Dieses Jahr 2017 ist ein neuer Rekordwert für CO2 zu vermelden. 412 ppm – und damit 8 ppm höher als 2015. Ist das viel oder wenig? Dazu muss man wissen, dass zwischen den Eiszeiten und der Zeit Napoleons nur 80 ppm lagen – und 20.000 Jahre. 8 ppm sind immerhin 10% des Unterschiedes zwischen Eiszeit und Warmzeit. Und selbst die letzte, kleinere Eiszeit bedeutete immerhin, dass Lübeck unter einer mehrere hundert Meter dicken Eisschicht lag.

Wenn wir so weitermachen, schaffen wir die Grundlagen für einen weiteren Klimawandel dieses Ausmaßes in nur 20 Jahren.

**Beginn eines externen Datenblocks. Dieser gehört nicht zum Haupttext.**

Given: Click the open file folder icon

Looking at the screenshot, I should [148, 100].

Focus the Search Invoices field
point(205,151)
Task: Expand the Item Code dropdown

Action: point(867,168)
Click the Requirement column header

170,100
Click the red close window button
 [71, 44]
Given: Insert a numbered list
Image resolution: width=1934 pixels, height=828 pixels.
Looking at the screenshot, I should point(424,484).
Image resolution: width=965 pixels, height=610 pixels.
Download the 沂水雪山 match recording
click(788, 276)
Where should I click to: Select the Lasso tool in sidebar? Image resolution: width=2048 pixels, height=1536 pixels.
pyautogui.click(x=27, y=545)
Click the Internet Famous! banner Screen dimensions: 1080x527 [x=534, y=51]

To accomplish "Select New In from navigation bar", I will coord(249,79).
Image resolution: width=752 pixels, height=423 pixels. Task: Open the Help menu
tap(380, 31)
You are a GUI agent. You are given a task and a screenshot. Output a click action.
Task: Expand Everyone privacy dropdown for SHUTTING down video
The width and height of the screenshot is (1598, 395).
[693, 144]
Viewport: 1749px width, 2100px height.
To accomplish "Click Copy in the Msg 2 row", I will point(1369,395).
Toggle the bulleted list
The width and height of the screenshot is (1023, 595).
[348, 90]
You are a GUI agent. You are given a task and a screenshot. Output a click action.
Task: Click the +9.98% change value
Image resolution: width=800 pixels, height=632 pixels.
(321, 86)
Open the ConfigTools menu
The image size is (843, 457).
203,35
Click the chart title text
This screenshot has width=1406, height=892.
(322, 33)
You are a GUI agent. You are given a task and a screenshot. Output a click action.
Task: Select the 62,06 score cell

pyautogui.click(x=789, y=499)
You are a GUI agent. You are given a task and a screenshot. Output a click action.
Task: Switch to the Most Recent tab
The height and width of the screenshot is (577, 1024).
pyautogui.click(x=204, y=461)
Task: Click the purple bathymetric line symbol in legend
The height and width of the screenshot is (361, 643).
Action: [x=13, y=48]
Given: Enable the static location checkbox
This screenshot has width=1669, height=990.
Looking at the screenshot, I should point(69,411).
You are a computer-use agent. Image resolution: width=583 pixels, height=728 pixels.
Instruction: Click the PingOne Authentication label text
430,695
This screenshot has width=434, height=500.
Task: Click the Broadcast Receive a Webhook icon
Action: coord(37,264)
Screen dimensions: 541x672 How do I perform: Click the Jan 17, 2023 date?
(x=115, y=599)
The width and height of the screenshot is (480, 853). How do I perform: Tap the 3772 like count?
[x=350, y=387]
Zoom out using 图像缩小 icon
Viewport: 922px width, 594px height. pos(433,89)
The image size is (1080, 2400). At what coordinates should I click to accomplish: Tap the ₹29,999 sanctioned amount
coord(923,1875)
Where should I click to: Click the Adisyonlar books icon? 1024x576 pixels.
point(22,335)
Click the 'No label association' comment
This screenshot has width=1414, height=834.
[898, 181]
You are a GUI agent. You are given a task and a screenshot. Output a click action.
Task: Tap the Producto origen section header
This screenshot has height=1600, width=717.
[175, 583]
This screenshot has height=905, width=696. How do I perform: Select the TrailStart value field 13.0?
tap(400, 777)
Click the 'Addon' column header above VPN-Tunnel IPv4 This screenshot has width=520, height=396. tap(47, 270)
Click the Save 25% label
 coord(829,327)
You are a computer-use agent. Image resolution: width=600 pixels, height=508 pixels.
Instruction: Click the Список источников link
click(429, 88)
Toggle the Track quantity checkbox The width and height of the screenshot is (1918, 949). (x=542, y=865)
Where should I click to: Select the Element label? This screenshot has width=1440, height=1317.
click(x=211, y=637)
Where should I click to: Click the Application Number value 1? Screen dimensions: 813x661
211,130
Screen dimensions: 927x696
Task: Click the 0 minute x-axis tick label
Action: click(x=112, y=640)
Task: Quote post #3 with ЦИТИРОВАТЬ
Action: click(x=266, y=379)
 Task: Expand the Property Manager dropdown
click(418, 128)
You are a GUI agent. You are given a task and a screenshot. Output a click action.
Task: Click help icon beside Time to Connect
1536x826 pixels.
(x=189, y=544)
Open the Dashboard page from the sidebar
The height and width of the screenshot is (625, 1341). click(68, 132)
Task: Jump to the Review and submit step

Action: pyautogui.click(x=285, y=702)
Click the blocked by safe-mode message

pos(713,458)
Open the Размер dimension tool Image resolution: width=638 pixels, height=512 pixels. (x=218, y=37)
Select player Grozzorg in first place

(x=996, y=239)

Gerne würde ich wieder selber nach Grönland reisen. Aber leider spuckt mir Google nur Flüge aus. Klimabelastung kurz gerechnet: 1 Flugstunde gleich 1 Jahr Autofahren. Hamburg-Grönland und zurück (heute viel billiger als früher) wären dann 6 Jahre völliger Autoverzicht. Mit Rückflug 12 Jahre. Und da ich Hybrid statt Diesel fahre, sogar über 20 Jahre. Dieser Klimaschaden wäre mir zu viel – da warte ich lieber, bis die heutigen Kerosinverheizer durch moderne Elektroflugzeuge oder E-Zeppeline ersetzt sind. Geliebtes Grönland, da musst du wohl erstmal auf mich warten. Schmilz bloß nicht noch schneller….

Gebhard Kraft

Über den Autor:

Gebhard Kraft, geboren 1955, ist Sohn des langjährigen Groß Borsteler Schulleiters Dr. Gebhard Kraft. Der Biologe und Chemiker forschte u.a. für das Umweltbundesamt und ist Groß Borstel auch durch seine langjährige Abgeordnetentätigkeit in der Bezirksversammlung und im Orts-/Regionalausschuss verbunden. Er ist Mitglied der Fluglärmschutzkommission, der Allianz für Fluglärmschutz sowie Vorsitzender der Notgemeinschaft der Flughafenanlieger und stellv. Vorsitzender der BIG Fluglärm.